> WHAT THE EXERCISE ASKS
Your answer must be an exact retyping of the line containing "Task: Retweet the RapTV tweet" and every line after it through the end of the records below, with no pictures and nothing else.

(Stored data entries)
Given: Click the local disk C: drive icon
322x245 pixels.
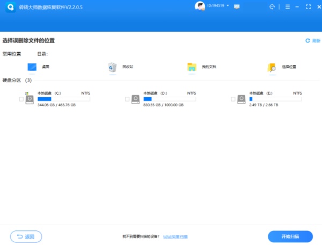Looking at the screenshot, I should (x=30, y=99).
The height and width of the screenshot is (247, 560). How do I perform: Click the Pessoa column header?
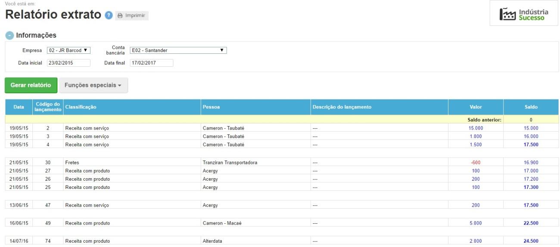[211, 107]
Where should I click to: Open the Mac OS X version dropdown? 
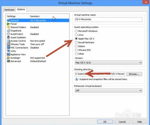[x=109, y=63]
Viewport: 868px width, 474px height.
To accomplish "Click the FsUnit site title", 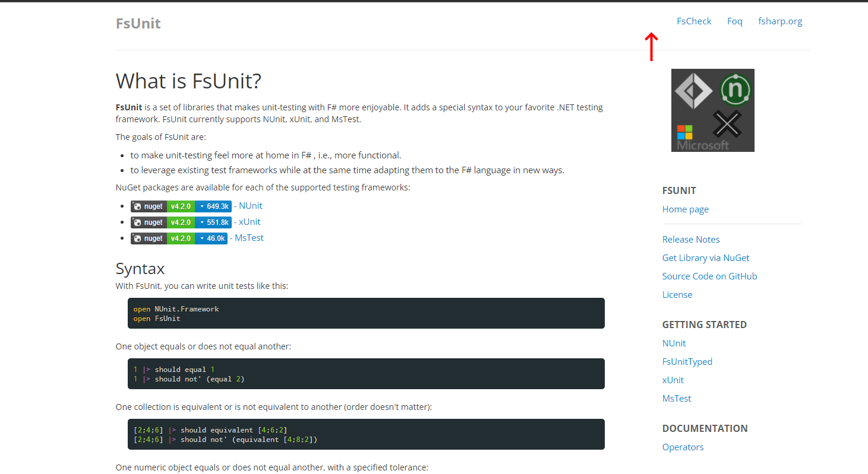I will [x=138, y=23].
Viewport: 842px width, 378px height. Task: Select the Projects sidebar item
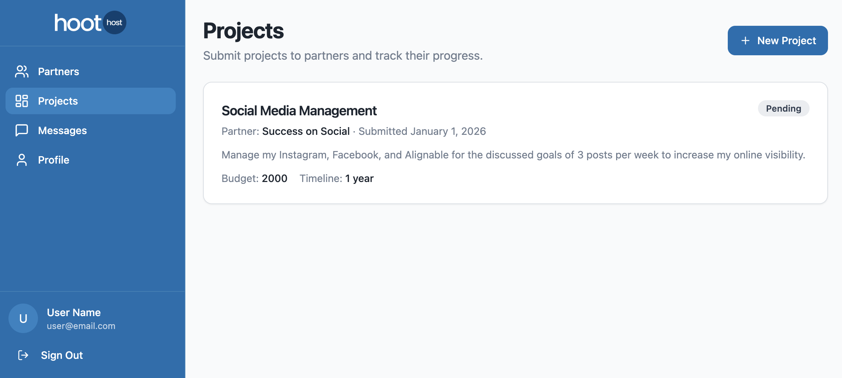(58, 101)
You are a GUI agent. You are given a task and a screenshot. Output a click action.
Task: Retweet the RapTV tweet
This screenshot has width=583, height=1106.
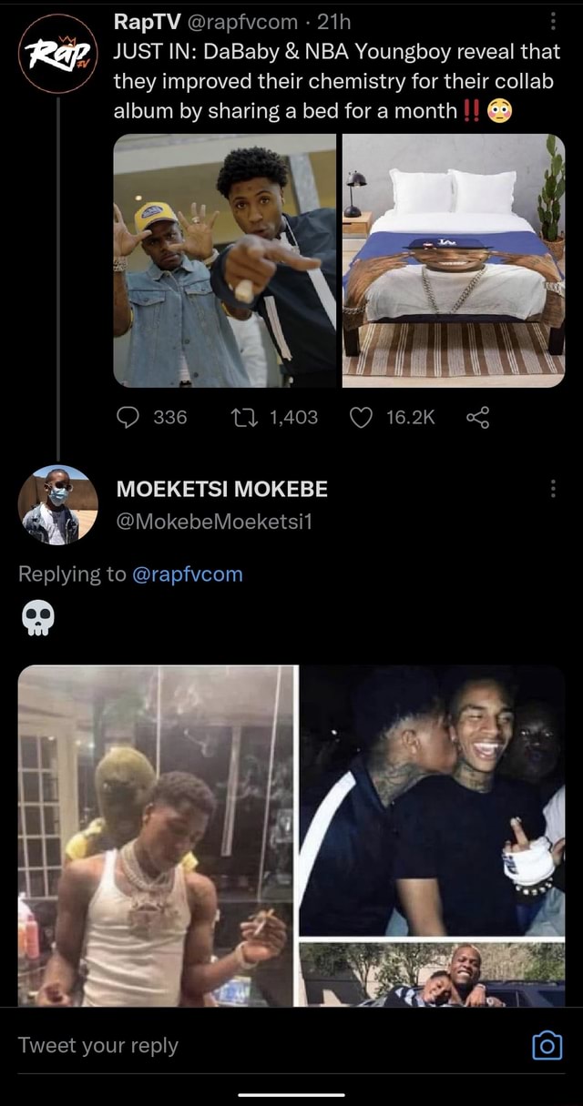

> SOLUTION TO THIS PROBLEM
Task: Retweet the RapTV tweet
This screenshot has width=583, height=1106.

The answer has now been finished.